If it’s to withstand a 20-year journey, the sail will need to be made from the strongest of materials, otherwise, the mission will be a complete disaster.
“I’m worried about the sail melting, just like the wax melted on the wings of Icarus,” said Loeb. “You just need to absorb a very small fraction of the laser light for this to happen.”
Thankfully, there’s a potential solution to this problem.
“One [potential solution] is to use materials that either reflect extremely well or that have low absorption, coefficient for what the laser is operating,” Loeb said.
“One also needs to make the sail very sturdy and stiff so that it won’t bend in the solar wind.”

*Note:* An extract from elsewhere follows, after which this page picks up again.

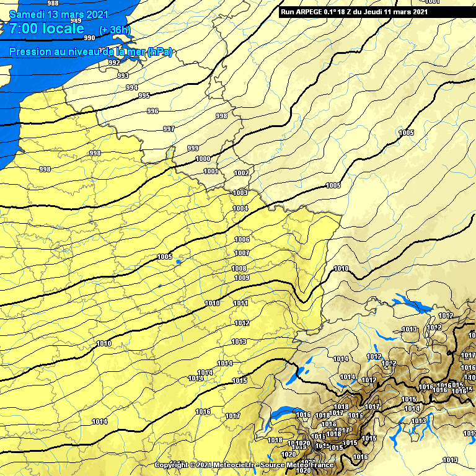Click the '7:00 locale' time label
The image size is (476, 476).
coord(46,29)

As touched on before, communication with the nanocrafts will also be crucial to the success of the mission, with it taking an estimated four years for scientific data and images to return to Earth.
First stop: solar system
While still very much at concept stage, $100m has already been spent on a feasibility study of the Starshot programme, with help from one of its largest philanthropic funders, billionaire Yuri Milner.
If the idea is to, literally, take off, it’s envisioned that it will cost in the region of $10bn, putting it in the same league as other major space projects like the James Webb Space Telescope, which is expected to launch in 2018.

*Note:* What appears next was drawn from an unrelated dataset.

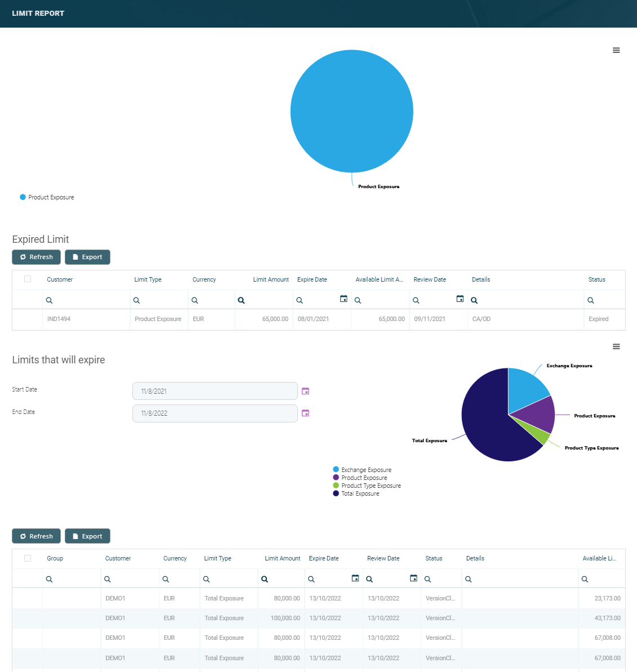Click Expire Date calendar icon in Expired Limit table
Viewport: 637px width, 672px height.
pyautogui.click(x=344, y=299)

But before Breakthrough Initiatives can begin its mission to Alpha Centauri, Loeb agreed that, in the meantime, the solar system offers a much more achievable testbed.

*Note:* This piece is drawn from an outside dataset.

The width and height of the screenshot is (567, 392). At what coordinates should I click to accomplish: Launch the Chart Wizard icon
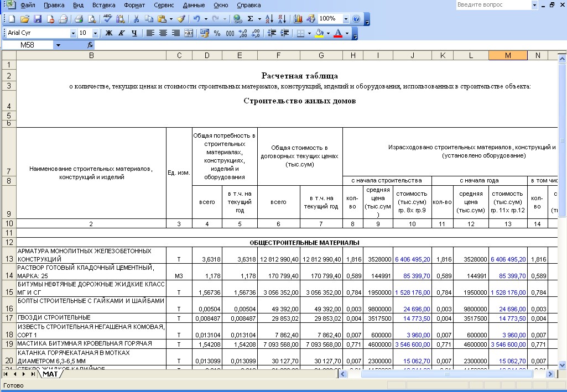pyautogui.click(x=298, y=19)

If it can travel over four light years in 20 years, surely a flight to Jupiter, Neptune or even Pluto would take a fraction of the time it currently takes?
“I actually think that a search within the solar system would be an intermediate step and this could revolutionise [near-Earth] studies,” Loeb said.
“So, for example, going through the plumes of Enceladus, we could analyse the jets or geysers coming out from the surface of Enceladus, one of Saturn’s moons.”
More craft means more chance of discovery
These nanocraft are durable – but disposable enough – that flying them into these gas plumes could determine the moon’s molecular composition and possibly find the lingering fingerprints of molecular life.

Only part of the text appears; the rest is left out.